🤖 AI Summary
This work addresses the challenge of jointly optimizing fairness and accuracy in NLP, where these objectives often conflict. We propose Controllable Pareto Tuning (CPT), a multi-objective optimization framework enabling users to steer the fairness–accuracy trade-off via customizable preference reference vectors. CPT stabilizes gradient updates through gradient moving averaging and introduces a critical-parameter gradient pruning mechanism to enhance fidelity to user-specified preferences—enabling, for the first time, interpretable and customizable navigation of the Pareto frontier. Evaluated on hate speech detection and occupation classification, CPT yields solution sets with broader coverage and more uniform distribution along the Pareto front, while strictly adhering to user-defined fairness–accuracy ratios. It consistently outperforms existing multi-objective optimization (MOO) baselines in both objective attainment and preference alignment.
📝 Abstract
The fairness-accuracy trade-off is a key challenge in NLP tasks. Current work focuses on finding a single "optimal" solution to balance the two objectives, which is limited considering the diverse solutions on the Pareto front.

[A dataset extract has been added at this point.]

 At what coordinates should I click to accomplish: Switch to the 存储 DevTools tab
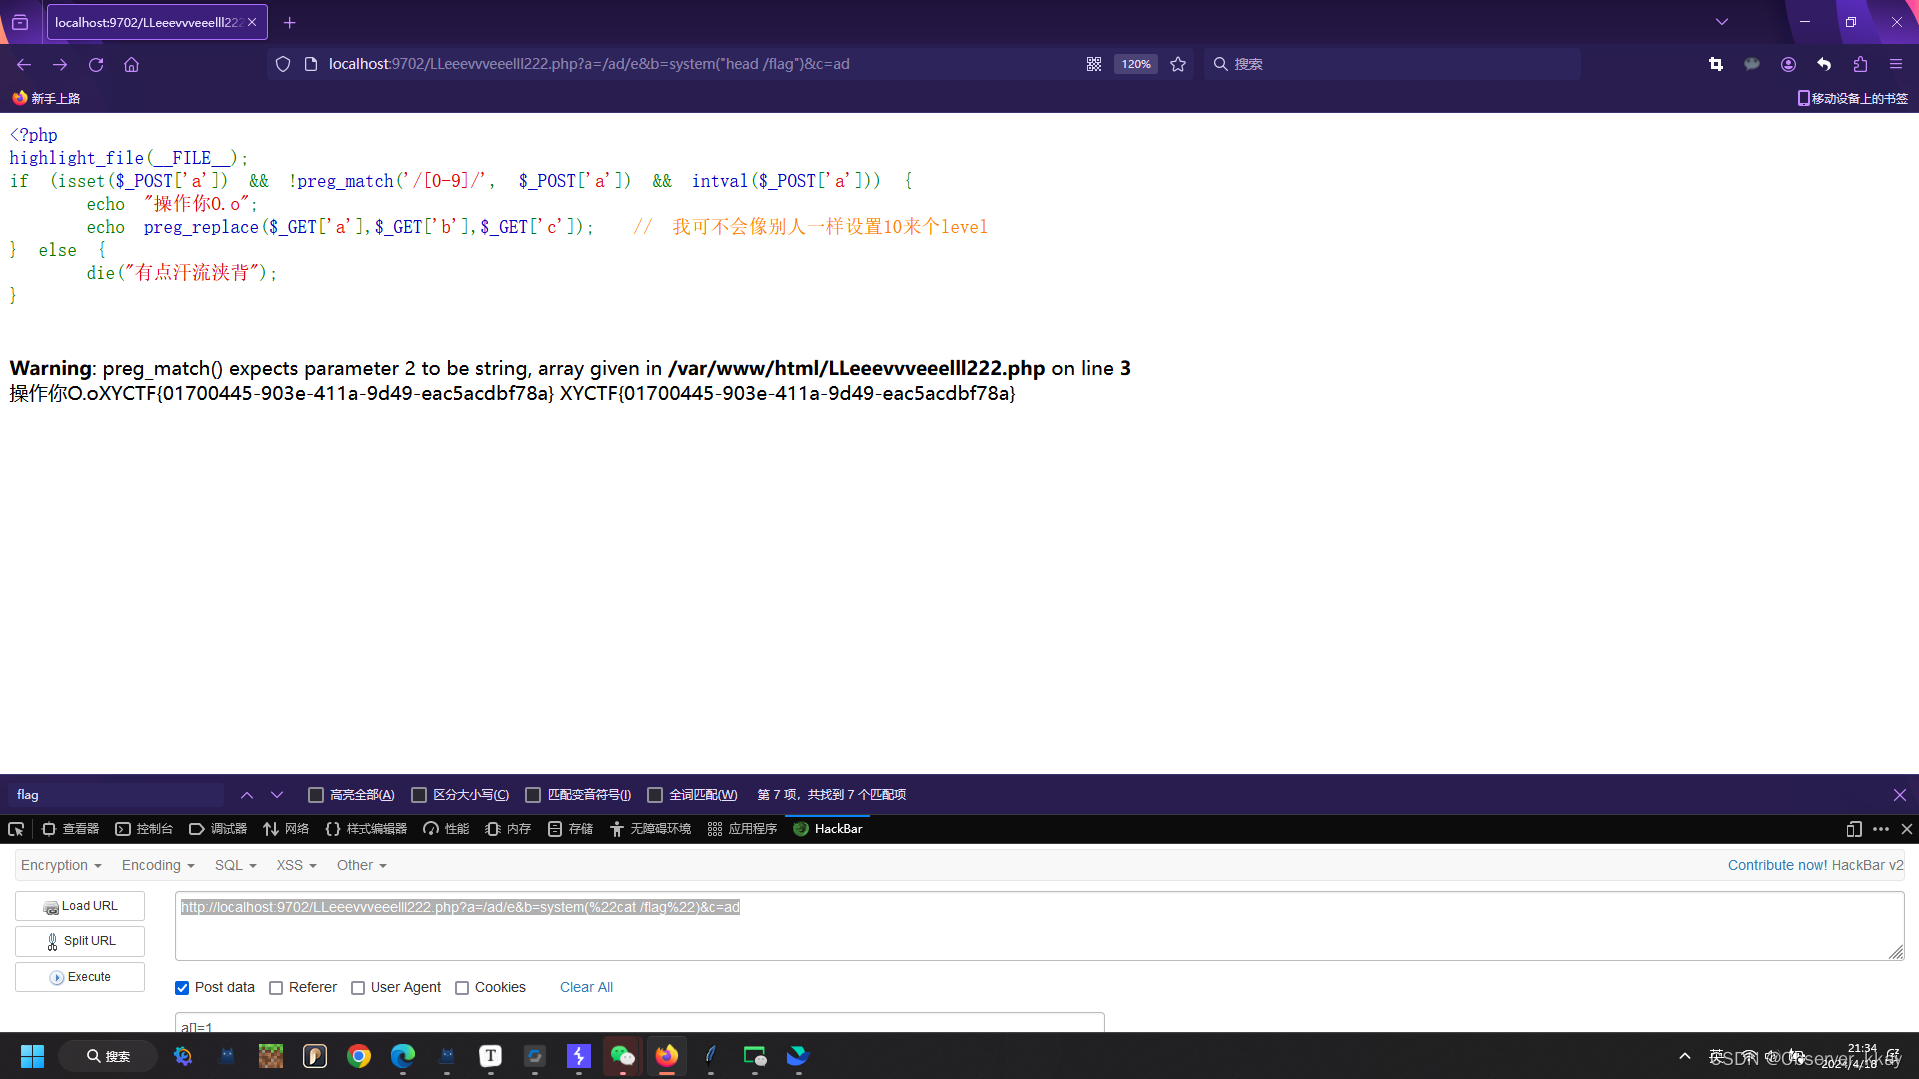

This work intends to provide controllable trade-offs according to the user's preference of the two objectives, which is defined as a reference vector. To achieve this goal, we apply multi-objective optimization (MOO), which can find solutions from various regions of the Pareto front. However, it is challenging to precisely control the trade-off due to the stochasticity of the training process and the high dimentional gradient vectors. Thus, we propose Controllable Pareto Trade-off (CPT) that can effectively train models to perform different trade-offs according to users' preferences. CPT 1) stabilizes the fairness update with a moving average of stochastic gradients to determine the update direction, and 2) prunes the gradients by only keeping the gradients of the critical parameters. We evaluate CPT on hate speech detection and occupation classification tasks. Experiments show that CPT can achieve a higher-quality set of solutions on the Pareto front than the baseline methods. It also exhibits better controllability and can precisely follow the human-defined reference vectors.